MIHIR: We are basically producing food more independently from the day-to-day trials of how nature shifts. That’s a huge step forward.
LIZZIE O’LEARY: Every time you sit down to eat a meal, —you’re at the end of what has been an incredible journey for the various ingredients, traveling thousands of miles—through a global network of farmers, traders, manufacturers, and retailers.
FEMI OKE: And with nearly 10 billion people to feed by 2050, that system is going to be under more pressure than ever. Plus: with climate change threatening crops and geopolitical crises disrupting supply chains, new solutions are desperately needed.
LIZZIE: So, feeding the world requires a completely new way of doing things. How can businesses work together to produce the volume of food the world needs to survive, create value for themselves, the environment, and society at large?
FEMI: I’m Femi Oke, a broadcaster and journalist.
LIZZIE: And I’m Lizzie O’Leary, a podcaster and journalist. And this is a special series of Take on Tomorrow, the podcast from PwC’s management publication, strategy and business.
FEMI: Today, ditch your farm equipment and fishing gear and grab your laboratory coat, as we look to the future of How We Feed Ourselves.
LIZZIE: To help us better understand how the food system currently works, we’re delighted to be joined by Carla DeSantis, PwC US Consumer Packaged Goods Leader. Carla, welcome to the show!
CARLA: Hey, glad to be here.
FEMI: So, Carla, the food system is quite complex. There are multiple players involved, from growers all the way through to sellers. Could you briefly explain how our contemporary food system operates?
CARLA: Most of us interact with a branded company, someone that makes the food or the beverage that we consume. But upstream, it can go all the way back to the farmer, all the way down to where it’s received in a production facility. Then downstream, obviously, those food products and beverage products are sold maybe in a farmers market in our local town or city, or, obviously, in a boxed retailer, as we like to call them. And there may be partners for distribution that allow for access for that product through those various channels along the way.
LIZZIE: And so, when you look at those different players, what do you see as the biggest challenges facing them right now?
CARLA: It’s a confluence of things that you have to make sure that you’re solutioning around going forward. If we are talking about the food system, in your introductory comments, Lizzie and Femi, you did mention, obviously, the future of population growth and the need to feed that population.— So the source of that food is going to become tremendously more critical as we go forward in trying to feed that population.

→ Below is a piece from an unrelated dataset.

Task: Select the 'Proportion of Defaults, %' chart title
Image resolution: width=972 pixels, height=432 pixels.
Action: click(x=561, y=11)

LIZZIE: Carla, thank you so much. We’re going to come back to you in a little bit. And I want to pick up on what you just mentioned, producing food in the volume that our growing population needs. That taxes land, it taxes the seas, and it taxes the environment at large. It’s clear that we need to start doing things differently.
FEMI: Exactly! But Lizzie, what if I told you that in the near future, your favorite sushi restaurant may not get its fish from the sea, but from a laboratory instead?
LIZZIE: I am intrigued, cautious, but intrigued.
FEMI: It could be possible. In fact, scientists are working on it as we speak. To find out more about the opportunities of cell-cultured seafood, I spoke to Mihir Pershad, the founder and CEO of Umami Bioworks, who began by explaining how his company’s technology works:
MIHIR: At the core level, what we’re doing is growing a cell of an animal instead of growing the whole animal. Now, how it actually happens is a little bit more complex. We actually have to isolate a stem cell, select the ones that will grow the best in our bioreactors, which is our manufacturing hardware that we use. And then we go through the whole process of figuring out what to feed the cells, what temperature they like to be kept at when they grow. And then we basically end up with, from one cell, many millions, billions of cells that form a few kg of fish, in our case. And we have to then turn the fish into a range of finished products. It doesn’t come out structured the way that it does in an animal. It doesn’t come out as full muscle tissue. So then we actually have a role to play in shaping the finished product texture and form as well.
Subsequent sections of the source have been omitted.